Shares of Standard Pacific Corp. closed down 14% Thursday after the Irvine-based homebuilder reported third-quarter results late Wednesday that detailed an ongoing decline amid the housing downturn.The company reported a charge-laden net loss of $369 million, more than three times the $119 million loss reported a year earlier.
Analysts on average expected a loss of $93 million.
Write-downs of unsold homes, land and other charges made up $368 million of the loss. Excluding charges, Standard lost $9.7 million.
Revenue for the quarter was down 38% to $400 million.
Analysts had expected revenue of $423 million.
“Housing market conditions deteriorated further during the quarter as the growing level of foreclosure inventory combined with the tumultuous global financial markets, worsening economic conditions and record low consumer confidence further undermined the already weak housing market,” Chief Executive Jeffrey Peterson said. “It does not appear at this time that the earlier efforts by the federal government to stabilize the housing market across the country has had any meaningful impact.”
Standard Pacific builds homes in some of the hardest hit housing markets, including California, Arizona, Nevada and Florida.
Closed sales of homes declined in all of Standard Pacific’s markets. The average price for a Standard Pacific home fell in all but Texas.

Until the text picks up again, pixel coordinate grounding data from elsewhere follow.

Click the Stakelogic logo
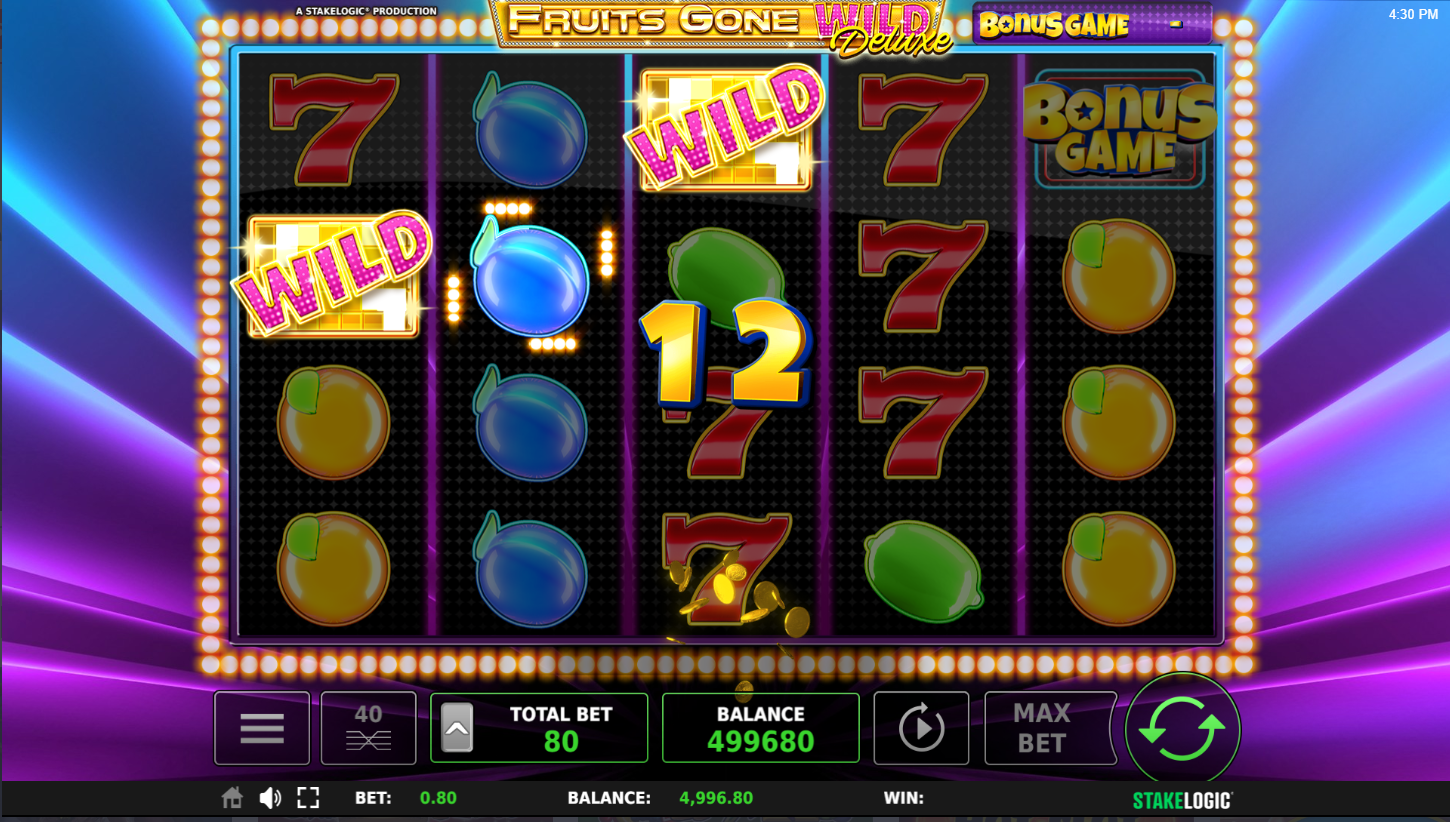point(1182,800)
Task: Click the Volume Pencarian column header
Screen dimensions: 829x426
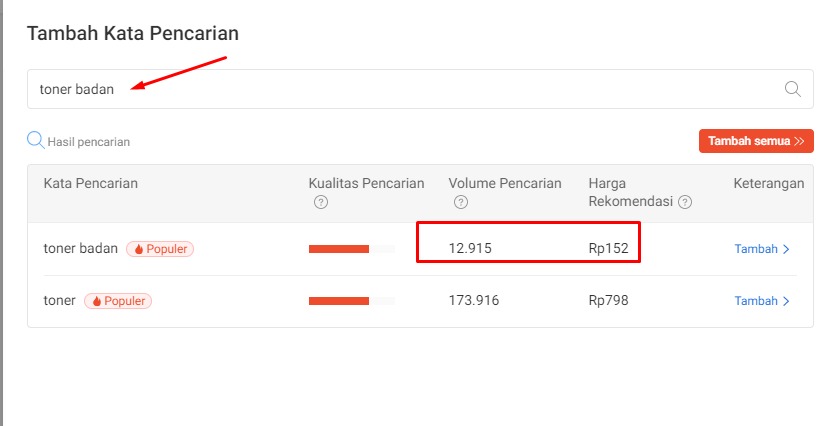Action: point(505,184)
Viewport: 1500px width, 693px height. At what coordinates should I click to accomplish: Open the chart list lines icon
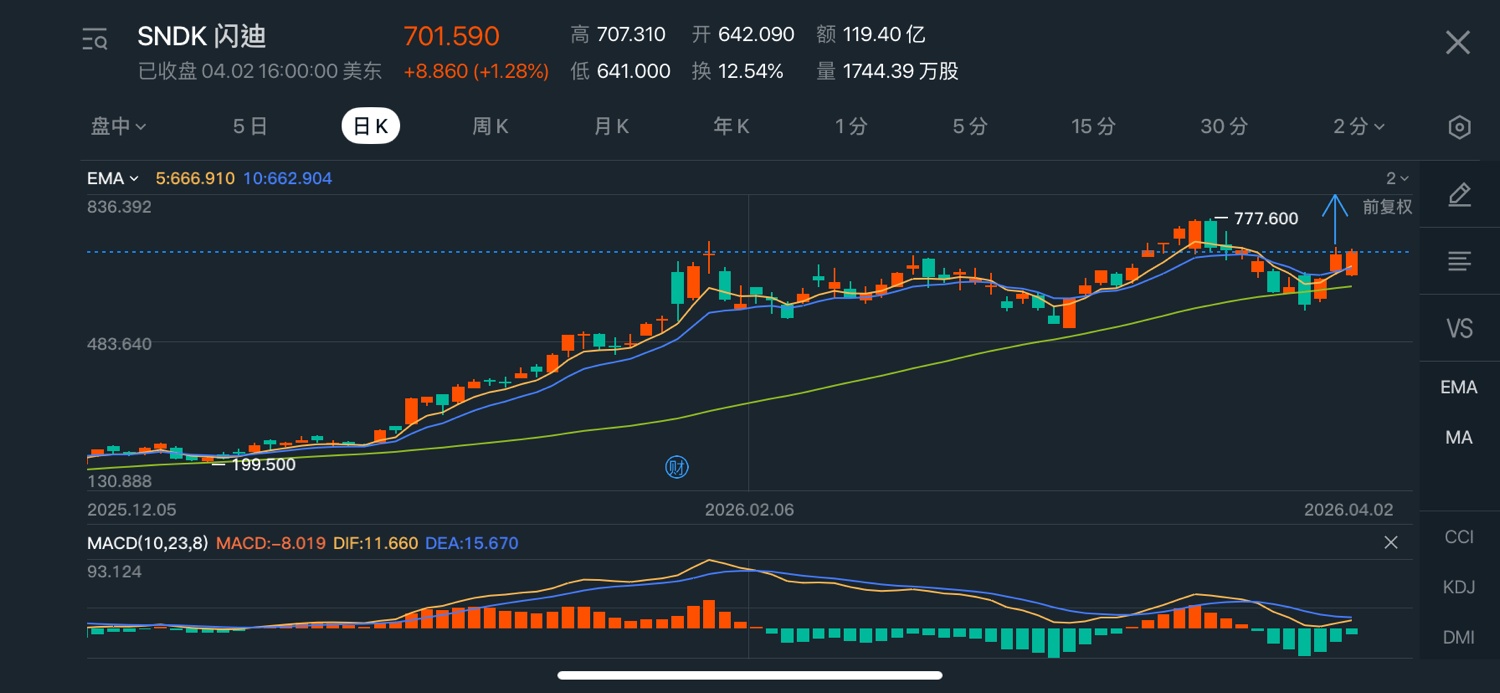[x=1459, y=262]
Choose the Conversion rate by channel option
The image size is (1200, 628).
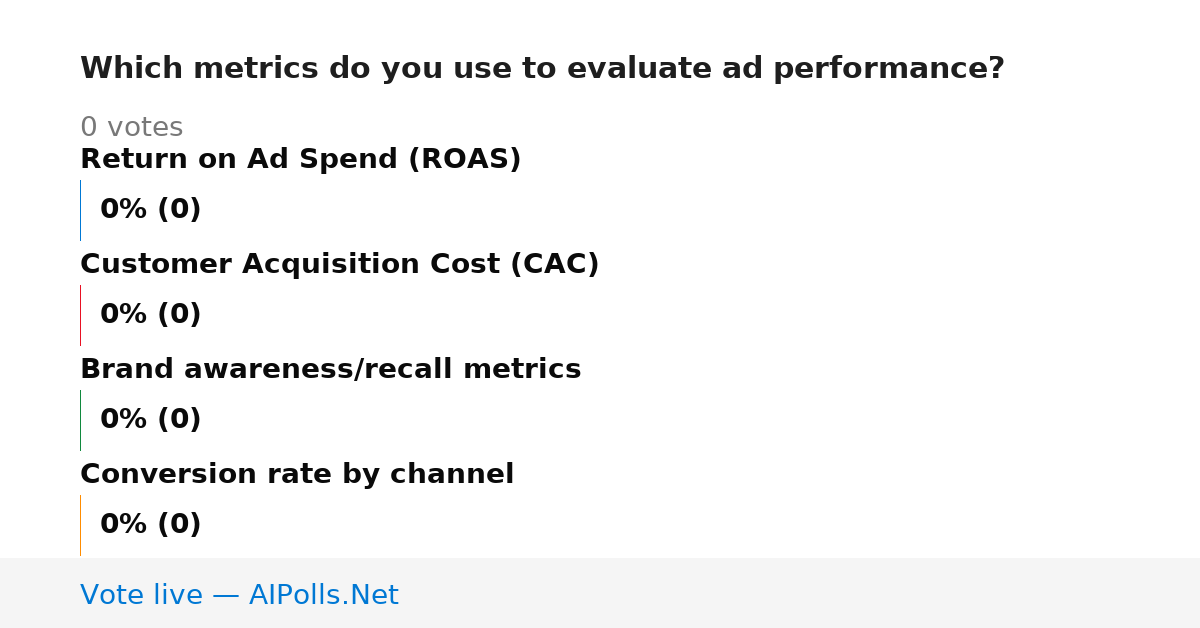tap(297, 474)
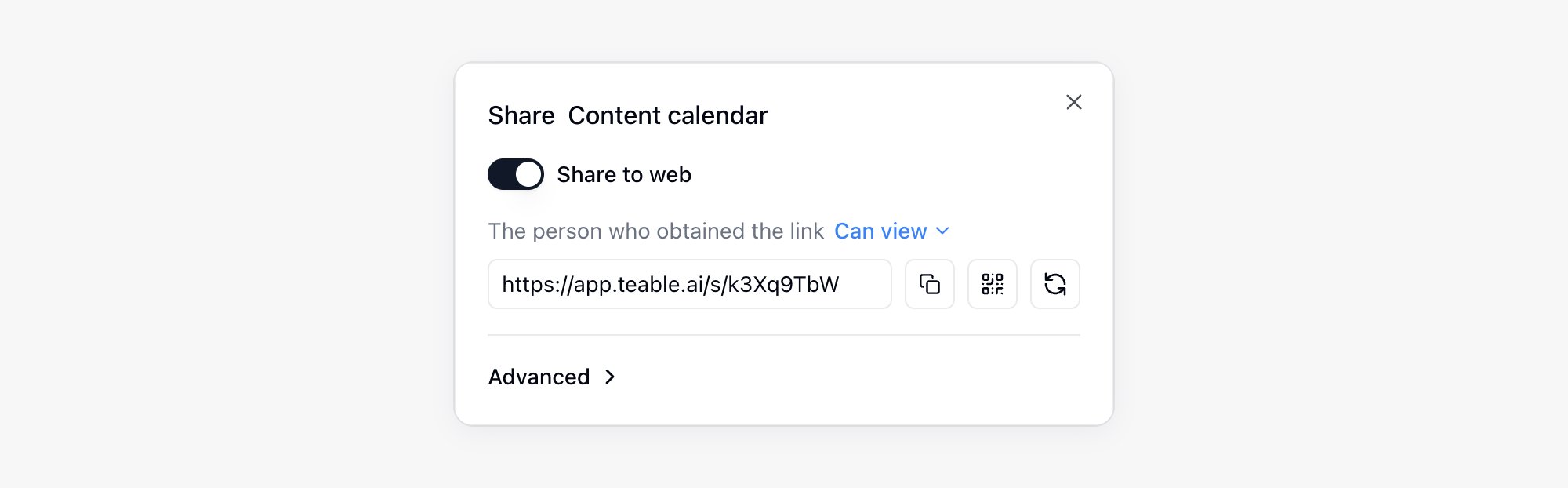Click the Share to web label

pyautogui.click(x=624, y=174)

Southern California, Arizona and Florida led the price declines with drops of about 25% each from a year earlier.
Standard Pacific completed a critical financing deal in the third quarter.
The company sold $153 million worth of shares to New York-based private equity firm MatlinPatterson Global Advisers LLC.
“The additional equity and cash liquidity has helped to fortify our balance sheet for these challenging times which are expected to persist for the foreseeable future,” Peterson said.